Further down the line of Act I, Hamilton started to have meaningful interactions and conversations with the other Founding Fathers.  Here was where his costumes made clear his status as an immigrant among the American men. Hamilton wore mainly warm color in the first acts, while the Founding Fathers had darker clothes in cool tones (similar to Burr’s clothes). This color contrasts seemingly emphasized Hamilton’s difference from the other Founding Fathers, yet he was a “brother” and Washington’s “right-hand man”. In My Shot and The Story of Tonight, the spotlight still focused on him and its gold tone was still flattering toward his colors. In Right-hand man, the lighting changed into blue to match with Hamilton’s uniform. Furthermore, the spotlight was always on him, while Burr always stood on the side of the light. In the war, in the moment of heroism, Hamilton belonged on that battlefield. Burr did not.

Act II started with a similar motif, but now was a fall-from-grace of Hamilton, seemingly undoing the upbeat, classic American dream story of Act I. The immigrant lauded in the war was now actually ostracized from his comrades. The first song of Act II, What did I miss?, started similarly to Alexander Hamilton with a recap of who Hamilton was and what happened in his life. The same question “how”, but this time, it was how Hamilton lost his success. Burr was now smug, smiling as he sang Hamilton’s misdeeds. He put himself onto a higher position on a stair, but he still had minimum interactions with the ensemble. Eventually, his time in the spotlight ended quickly to give up the stage for Thomas Jefferson. What did I miss? had a similar structure to Alexander Hamilton and served a similar purpose. It (re)introduced a major character who would later gain great success, and had that character surrounded by the ensemble in contrast with Aaron Burr. However, the interactions between Jefferson and the ensemble were still not as profound and immersive as Hamilton’s interactions in the first act. While they still danced around him, there was few moments where the ensemble looked at Jefferson or helped with his movement and narration as they did with Hamilton. This showed, even with Hamilton not present, that the story was still his, and no one could replace his present on stage. Tying this to the American dream narrative and Hamilton’s on-stage identity as an immigrant, we can see that this musical was subtly making the case of the importance of Hamilton and his symbolization of an immigrant’s dream. Even though things went quite dramatically downhill for Hamilton in Act II, the structure of the musical still upheld the same ideas. Hamilton was still the main character, the hero of the story, and Burr was still the person who was not in “the room where it happened”.

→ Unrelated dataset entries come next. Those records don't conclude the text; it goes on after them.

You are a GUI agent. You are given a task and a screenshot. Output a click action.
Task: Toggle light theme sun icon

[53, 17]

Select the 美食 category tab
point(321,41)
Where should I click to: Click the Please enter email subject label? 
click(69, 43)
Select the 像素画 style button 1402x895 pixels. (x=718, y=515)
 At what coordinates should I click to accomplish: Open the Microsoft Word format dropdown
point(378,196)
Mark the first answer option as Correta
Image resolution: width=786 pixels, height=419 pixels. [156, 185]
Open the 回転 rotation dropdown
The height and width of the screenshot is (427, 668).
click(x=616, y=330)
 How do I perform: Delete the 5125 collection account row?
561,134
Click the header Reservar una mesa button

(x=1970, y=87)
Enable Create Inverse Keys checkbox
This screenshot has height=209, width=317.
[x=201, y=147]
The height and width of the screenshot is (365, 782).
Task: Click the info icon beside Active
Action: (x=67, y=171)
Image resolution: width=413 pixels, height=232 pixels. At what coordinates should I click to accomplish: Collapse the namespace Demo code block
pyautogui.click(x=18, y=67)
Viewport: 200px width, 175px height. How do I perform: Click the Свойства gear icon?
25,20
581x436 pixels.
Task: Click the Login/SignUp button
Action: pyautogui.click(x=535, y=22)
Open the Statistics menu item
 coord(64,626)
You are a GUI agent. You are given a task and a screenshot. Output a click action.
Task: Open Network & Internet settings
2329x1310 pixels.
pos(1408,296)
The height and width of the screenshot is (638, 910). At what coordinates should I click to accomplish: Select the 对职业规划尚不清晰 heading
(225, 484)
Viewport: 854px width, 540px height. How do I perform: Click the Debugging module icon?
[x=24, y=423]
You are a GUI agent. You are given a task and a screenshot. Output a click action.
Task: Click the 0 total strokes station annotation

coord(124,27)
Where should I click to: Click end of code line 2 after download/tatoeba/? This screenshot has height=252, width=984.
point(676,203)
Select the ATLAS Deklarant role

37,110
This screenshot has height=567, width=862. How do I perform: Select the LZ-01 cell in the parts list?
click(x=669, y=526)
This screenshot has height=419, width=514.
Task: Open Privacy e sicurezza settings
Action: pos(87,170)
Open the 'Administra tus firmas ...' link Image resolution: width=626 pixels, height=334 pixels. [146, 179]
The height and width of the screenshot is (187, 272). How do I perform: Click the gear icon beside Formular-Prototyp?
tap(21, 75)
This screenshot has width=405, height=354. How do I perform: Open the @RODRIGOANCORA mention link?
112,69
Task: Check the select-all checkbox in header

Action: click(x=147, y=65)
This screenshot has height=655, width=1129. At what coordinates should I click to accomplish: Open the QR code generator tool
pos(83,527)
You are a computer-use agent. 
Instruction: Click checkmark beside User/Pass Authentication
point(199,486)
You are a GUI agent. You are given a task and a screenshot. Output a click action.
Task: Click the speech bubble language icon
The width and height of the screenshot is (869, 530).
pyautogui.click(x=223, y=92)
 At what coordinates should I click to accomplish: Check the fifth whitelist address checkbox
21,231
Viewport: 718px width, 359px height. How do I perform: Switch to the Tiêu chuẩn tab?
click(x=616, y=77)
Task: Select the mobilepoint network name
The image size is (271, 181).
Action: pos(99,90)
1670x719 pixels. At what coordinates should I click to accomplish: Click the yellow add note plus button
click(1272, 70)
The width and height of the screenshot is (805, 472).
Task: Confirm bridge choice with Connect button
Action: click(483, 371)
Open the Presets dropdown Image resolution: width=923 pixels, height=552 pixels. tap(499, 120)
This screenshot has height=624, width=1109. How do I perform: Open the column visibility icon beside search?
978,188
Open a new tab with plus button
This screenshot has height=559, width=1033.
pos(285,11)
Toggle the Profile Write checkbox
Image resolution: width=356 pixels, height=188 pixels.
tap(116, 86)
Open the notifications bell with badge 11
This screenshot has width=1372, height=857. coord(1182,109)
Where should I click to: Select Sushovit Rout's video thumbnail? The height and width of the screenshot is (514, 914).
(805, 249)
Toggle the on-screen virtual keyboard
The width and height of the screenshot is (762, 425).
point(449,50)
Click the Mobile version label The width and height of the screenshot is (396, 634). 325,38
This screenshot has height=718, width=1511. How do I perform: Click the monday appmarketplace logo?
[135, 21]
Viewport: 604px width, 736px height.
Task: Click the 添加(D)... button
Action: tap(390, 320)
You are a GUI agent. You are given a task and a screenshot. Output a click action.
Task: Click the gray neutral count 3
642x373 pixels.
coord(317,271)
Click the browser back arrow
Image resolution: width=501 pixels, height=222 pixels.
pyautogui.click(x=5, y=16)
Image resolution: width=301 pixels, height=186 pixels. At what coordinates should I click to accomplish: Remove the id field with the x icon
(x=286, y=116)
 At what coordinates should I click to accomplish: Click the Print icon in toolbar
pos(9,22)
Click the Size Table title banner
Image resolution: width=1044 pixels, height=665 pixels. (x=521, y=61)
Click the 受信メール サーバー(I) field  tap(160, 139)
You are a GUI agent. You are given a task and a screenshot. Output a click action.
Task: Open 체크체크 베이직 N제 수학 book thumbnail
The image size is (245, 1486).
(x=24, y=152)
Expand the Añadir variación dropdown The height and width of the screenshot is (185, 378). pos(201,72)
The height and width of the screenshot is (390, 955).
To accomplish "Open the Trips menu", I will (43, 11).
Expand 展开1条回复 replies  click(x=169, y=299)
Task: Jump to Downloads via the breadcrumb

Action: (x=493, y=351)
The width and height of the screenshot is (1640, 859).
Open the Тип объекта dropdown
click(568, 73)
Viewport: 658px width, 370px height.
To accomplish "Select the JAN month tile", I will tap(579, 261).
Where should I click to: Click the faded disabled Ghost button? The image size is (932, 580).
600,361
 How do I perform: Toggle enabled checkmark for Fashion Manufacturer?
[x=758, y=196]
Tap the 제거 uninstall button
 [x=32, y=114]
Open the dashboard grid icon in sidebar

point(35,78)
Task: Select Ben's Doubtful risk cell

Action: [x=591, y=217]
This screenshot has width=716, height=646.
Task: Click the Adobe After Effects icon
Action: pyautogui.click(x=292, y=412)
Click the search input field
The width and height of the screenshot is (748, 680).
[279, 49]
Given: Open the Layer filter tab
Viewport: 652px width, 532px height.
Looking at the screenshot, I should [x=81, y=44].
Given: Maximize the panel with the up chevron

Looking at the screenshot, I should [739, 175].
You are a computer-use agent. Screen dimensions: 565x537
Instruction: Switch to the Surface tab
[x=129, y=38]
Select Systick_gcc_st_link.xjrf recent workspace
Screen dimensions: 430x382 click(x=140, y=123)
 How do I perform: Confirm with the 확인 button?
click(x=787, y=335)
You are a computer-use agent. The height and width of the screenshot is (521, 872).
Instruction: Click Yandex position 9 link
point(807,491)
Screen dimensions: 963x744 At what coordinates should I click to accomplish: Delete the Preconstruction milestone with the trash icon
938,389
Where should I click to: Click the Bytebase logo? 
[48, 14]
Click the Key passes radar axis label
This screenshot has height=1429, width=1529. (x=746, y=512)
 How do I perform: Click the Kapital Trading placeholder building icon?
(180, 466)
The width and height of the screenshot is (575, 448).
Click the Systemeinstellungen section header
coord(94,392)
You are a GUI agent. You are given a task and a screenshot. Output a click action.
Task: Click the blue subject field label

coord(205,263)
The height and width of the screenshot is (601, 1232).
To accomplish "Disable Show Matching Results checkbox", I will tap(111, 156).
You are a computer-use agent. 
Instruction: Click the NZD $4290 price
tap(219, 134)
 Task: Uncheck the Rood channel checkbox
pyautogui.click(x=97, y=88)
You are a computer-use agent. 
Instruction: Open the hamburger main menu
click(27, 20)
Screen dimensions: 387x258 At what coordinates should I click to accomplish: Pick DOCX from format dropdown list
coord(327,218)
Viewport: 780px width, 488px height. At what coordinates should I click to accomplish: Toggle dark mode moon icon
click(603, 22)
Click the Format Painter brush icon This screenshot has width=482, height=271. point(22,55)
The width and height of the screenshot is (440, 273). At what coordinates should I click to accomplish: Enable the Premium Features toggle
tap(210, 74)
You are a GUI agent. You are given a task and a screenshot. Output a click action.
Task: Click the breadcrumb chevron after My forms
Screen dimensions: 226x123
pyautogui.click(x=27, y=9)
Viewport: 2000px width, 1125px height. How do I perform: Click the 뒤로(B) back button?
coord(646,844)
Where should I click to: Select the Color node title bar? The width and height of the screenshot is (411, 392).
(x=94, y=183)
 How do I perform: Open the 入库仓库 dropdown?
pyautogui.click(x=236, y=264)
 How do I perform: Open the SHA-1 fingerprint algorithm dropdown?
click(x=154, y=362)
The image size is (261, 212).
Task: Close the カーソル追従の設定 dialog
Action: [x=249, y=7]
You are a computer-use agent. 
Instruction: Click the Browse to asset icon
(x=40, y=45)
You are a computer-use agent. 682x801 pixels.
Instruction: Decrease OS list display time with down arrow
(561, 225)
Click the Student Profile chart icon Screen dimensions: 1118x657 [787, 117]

The contrasts between Hamilton and Burr once against was stark in the song The Election of 1800. In this song, Burr was at the height of his triumph, while Hamilton was at his lowest. Burr was a successful politician with a family, while Hamilton had ruined his career and put his family in an awful position. Yet, Burr’s appearance on stage was awkward among the ensembles. They might be talking about him, but they didn’t pay attention or interact with him, despite his effort to engage. He ran between them, looking from left to right, yet there was no communication between Burr and the rest of the cast. In contrast, they seek out Hamilton, who completely did not want anything to do with other people, to ask for his opinion. They actively tried to engage with him and pulled him into their circle. They were “asking to hear [his] voice”, while Burr was silent between the people. In the end of the song, Burr lost, again. Hamilton, while not explicitly on stage, was the winner of that battle.

The only battle that Hamilton lost was also the last battle of this musical. However, the musical did not end with his death: it ended with how he lived. Who lives, Who dies, Who tells your story was a celebration of Hamilton’s life. The musical ended with another emphasis of Hamilton’s story. Before then, Burr expressed regrets of killing Hamilton, saying that he was the one who “paid for it”. He, with self-awareness, identified himself as the “villain to [the] story”. Indeed, in a story of the American dream, hindrance of that dream was the villain, was the outlier. Burr was self-aware, yet the American dream narrative itself was not. It wants to pretend that hindrance was a personal matter, that the United States itself is void of structural hindrance, and it distances itself from the villain of the story. Hamilton fell into that narrative, and therefore, the musical itself has erased a big part of the immigrant’s story and the struggle they faced against the system that worked to ostracized them. By celebrating Hamilton and distancing Burr, Hamilton actual offered a divisive view of America: it focused on personal advancement, instead of criticizing and speaking out against a system that forced people to compete against each other to not be pushed to the margin.

-By Rose Nguyen.

The art of being different in Miss Saigon: There is one acceptable way to be a woman of color under colonialism. Except she died.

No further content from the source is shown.